Saturday, December 20, 2014

"So Long, and Thanks for All the Fish"

Yesterday my last day in DuPont after nearly 18 years, 15 of those in the same cube, here at this WA Intel site. Off to work at the Seattle office in early '15. So long, DuPont, and thanks for the memories. And all of the Fish, although in this case 'Andrew Fish.' Although Fish doesn't work at Intel any longer, the inventor of the "Intel Boot Initiative" (IBI), which became EFI/UEFI, still lives in the South Puget Sound. We broke bread for the final time at our favorite local restaurant.

This is the "R&R" mentioned in the acknowledgements section of the 2nd edition of Beyond BIOS, "Also many of this team will recall over ten years of "design discussions" at R&R." I captured Fish on the left and Mark Doran on the right eating our final Teriyaki bowls. As always, good conversations on firmware and technology. And the picture is also epic in that the duo often introduces itself as "Andrew Fish who invented EFI, and Mark Doran who delivered it to the industry."  Mike Kinney & I held down the other side of the table.
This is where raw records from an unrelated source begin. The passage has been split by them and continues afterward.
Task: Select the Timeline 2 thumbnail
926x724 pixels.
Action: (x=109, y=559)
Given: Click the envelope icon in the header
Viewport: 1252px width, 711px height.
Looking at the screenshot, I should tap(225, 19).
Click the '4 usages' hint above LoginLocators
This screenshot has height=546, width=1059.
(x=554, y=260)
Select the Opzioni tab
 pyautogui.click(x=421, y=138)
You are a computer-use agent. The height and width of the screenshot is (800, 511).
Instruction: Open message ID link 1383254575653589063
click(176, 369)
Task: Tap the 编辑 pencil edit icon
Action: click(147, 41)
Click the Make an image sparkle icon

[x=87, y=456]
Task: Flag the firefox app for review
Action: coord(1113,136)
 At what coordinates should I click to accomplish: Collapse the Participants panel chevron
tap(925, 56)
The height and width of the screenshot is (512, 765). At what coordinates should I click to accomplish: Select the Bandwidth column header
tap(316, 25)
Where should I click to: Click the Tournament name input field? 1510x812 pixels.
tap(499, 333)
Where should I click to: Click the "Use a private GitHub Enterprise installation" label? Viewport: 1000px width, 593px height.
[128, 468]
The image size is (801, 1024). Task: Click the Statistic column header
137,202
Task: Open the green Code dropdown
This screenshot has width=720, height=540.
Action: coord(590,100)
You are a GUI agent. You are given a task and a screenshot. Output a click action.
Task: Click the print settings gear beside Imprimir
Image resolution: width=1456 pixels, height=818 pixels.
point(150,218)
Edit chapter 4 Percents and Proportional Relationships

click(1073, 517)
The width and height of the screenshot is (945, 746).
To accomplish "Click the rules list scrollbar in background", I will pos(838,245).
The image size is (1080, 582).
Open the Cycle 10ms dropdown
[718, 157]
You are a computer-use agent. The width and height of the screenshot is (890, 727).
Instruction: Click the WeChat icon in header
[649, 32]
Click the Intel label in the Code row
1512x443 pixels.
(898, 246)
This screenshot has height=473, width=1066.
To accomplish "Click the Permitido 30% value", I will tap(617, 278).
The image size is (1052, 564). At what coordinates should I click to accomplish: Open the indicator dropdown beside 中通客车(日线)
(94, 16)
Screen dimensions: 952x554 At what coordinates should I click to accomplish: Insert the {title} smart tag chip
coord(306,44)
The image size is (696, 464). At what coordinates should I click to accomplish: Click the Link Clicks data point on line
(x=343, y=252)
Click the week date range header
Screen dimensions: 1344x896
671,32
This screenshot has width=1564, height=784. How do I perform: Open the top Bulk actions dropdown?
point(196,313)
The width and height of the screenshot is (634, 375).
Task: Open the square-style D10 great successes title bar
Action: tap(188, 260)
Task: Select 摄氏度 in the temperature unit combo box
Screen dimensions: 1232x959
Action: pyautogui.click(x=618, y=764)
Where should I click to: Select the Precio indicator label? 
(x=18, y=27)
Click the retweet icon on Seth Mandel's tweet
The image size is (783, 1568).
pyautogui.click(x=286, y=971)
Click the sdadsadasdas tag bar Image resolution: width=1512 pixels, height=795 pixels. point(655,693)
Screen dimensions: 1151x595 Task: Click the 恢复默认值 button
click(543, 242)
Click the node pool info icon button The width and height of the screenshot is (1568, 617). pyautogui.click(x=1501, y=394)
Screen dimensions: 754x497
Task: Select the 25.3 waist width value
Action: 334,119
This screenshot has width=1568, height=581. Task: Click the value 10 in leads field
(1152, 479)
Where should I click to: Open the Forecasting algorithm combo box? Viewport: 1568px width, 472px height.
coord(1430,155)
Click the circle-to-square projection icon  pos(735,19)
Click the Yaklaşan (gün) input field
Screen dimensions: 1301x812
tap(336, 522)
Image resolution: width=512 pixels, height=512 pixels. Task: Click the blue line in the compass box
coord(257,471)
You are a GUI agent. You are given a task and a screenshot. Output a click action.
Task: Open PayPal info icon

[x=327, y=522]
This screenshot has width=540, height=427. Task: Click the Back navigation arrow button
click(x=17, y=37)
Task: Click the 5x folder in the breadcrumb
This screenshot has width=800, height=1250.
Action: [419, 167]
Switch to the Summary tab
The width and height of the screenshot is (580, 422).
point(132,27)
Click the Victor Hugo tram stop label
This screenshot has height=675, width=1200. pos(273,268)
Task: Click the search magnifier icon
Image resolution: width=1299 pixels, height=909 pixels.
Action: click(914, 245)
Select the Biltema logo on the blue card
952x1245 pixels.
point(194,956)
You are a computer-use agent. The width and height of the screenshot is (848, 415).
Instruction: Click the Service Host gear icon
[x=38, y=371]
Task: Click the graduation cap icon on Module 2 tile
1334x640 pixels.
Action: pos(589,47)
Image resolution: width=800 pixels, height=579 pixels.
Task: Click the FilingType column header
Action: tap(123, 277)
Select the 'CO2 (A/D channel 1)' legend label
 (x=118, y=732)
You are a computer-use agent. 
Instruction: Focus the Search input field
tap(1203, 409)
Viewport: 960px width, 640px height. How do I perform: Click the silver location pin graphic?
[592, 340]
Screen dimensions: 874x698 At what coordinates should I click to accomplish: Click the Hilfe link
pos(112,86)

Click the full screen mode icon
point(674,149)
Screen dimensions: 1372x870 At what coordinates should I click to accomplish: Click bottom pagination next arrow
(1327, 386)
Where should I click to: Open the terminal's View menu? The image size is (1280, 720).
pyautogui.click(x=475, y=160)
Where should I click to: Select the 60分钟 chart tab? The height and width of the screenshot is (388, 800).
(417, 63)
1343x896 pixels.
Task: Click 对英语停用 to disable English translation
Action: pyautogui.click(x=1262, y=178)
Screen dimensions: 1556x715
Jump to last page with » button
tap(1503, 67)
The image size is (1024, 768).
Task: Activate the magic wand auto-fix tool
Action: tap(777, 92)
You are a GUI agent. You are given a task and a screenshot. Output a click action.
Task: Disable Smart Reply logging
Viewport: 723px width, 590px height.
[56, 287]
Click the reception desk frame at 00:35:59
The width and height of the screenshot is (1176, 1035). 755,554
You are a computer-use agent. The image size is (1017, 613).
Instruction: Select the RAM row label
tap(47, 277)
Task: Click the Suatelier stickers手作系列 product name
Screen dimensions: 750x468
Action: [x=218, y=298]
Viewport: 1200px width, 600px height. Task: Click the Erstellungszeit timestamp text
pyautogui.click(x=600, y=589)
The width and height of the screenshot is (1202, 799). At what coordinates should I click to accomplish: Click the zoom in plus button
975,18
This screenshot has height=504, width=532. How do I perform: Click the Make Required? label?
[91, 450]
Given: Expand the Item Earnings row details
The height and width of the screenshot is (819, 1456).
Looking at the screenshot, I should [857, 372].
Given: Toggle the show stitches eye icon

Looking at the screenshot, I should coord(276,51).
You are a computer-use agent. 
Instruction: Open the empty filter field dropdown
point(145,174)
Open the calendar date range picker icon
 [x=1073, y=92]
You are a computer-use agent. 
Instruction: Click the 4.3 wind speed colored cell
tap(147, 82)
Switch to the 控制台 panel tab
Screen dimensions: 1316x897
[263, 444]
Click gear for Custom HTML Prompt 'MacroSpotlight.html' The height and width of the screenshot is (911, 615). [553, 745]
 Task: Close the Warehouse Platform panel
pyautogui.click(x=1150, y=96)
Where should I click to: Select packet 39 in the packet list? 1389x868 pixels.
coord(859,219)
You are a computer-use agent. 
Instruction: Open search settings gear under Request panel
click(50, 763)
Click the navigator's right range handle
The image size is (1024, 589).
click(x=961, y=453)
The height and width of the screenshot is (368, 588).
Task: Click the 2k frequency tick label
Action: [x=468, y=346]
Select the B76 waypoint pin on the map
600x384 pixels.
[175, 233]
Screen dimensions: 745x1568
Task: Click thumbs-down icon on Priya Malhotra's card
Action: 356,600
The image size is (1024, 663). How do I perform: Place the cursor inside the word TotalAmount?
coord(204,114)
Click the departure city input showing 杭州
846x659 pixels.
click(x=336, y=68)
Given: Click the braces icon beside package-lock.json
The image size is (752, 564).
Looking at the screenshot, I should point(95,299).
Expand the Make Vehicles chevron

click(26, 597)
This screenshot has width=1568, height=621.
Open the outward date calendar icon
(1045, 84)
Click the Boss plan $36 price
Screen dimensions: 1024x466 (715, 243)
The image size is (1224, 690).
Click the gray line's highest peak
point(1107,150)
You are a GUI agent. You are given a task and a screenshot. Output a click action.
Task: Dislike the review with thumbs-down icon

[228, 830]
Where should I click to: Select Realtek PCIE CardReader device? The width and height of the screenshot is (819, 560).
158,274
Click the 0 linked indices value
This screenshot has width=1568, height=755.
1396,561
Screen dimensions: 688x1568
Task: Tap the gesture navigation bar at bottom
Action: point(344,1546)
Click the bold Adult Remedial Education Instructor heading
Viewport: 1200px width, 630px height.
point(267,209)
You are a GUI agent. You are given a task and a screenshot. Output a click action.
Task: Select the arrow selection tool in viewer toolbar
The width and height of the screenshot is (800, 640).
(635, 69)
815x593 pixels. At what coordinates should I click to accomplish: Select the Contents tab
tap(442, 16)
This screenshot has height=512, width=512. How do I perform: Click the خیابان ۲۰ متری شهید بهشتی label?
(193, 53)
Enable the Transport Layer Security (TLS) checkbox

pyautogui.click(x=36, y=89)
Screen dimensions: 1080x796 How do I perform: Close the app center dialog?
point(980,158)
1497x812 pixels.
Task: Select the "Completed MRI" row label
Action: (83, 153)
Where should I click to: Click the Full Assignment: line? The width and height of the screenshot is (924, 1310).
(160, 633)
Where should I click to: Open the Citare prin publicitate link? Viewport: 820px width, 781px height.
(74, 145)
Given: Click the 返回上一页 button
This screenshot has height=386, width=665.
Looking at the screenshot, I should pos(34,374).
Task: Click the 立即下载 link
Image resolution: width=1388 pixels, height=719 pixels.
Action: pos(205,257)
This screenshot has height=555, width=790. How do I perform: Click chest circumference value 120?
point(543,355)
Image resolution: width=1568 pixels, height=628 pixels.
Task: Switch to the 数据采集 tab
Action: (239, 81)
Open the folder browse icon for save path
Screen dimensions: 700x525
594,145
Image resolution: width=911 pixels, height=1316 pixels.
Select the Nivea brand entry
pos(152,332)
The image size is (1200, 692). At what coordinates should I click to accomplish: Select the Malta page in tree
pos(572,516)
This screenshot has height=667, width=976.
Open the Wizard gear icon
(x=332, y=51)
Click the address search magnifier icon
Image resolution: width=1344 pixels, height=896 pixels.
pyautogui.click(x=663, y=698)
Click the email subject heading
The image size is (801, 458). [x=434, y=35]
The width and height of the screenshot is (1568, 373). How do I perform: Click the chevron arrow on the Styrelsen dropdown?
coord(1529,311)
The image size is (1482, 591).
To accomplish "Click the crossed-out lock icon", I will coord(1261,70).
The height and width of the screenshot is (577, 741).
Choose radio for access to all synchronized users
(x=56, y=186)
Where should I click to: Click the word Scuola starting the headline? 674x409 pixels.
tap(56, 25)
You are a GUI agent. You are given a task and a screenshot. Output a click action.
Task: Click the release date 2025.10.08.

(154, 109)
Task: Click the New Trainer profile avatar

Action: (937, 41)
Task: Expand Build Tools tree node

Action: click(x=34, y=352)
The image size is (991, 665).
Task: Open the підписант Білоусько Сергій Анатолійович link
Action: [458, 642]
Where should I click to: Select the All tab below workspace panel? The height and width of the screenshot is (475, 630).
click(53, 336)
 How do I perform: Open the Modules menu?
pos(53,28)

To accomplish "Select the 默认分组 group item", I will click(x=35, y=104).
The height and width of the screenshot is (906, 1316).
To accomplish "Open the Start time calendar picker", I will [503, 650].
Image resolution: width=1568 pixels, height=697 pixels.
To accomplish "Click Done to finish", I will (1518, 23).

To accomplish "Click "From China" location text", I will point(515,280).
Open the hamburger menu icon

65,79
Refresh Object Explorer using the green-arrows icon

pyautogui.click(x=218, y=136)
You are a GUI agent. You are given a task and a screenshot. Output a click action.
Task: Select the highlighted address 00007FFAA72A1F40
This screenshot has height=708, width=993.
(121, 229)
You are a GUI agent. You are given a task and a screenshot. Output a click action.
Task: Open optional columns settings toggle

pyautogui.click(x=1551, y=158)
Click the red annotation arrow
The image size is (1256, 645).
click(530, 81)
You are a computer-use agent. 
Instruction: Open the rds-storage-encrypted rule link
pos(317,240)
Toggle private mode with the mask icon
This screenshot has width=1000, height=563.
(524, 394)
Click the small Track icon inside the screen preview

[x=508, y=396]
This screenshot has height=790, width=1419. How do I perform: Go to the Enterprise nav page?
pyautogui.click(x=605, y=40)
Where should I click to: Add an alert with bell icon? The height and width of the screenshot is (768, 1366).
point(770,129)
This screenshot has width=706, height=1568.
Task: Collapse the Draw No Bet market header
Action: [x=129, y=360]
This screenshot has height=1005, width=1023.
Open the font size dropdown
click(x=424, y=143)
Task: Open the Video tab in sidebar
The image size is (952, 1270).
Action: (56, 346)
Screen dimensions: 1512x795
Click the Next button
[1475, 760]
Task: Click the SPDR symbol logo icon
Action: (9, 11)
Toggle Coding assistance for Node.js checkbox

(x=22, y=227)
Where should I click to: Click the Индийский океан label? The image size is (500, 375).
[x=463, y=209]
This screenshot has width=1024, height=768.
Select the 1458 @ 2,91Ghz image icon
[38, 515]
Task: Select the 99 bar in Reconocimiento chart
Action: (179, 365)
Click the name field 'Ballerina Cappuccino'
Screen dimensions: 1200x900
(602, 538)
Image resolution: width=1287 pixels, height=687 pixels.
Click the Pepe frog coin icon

I've learned quite a bit working with all three of these colleagues over these many years.

During my final days at Compaq in late 1996 I talked to Intel about joining, and my options were "Join Portland for Xeon, or DuPont for Merced." I was inspired by the thought of joining the 64-bit revolution, so there was no doubt in my mind as to which locale to choose.  Also, having grown up in Texas, the Pacific Northwest was a large unknown, so the distinction between OR and WA didn't even factor into my decision.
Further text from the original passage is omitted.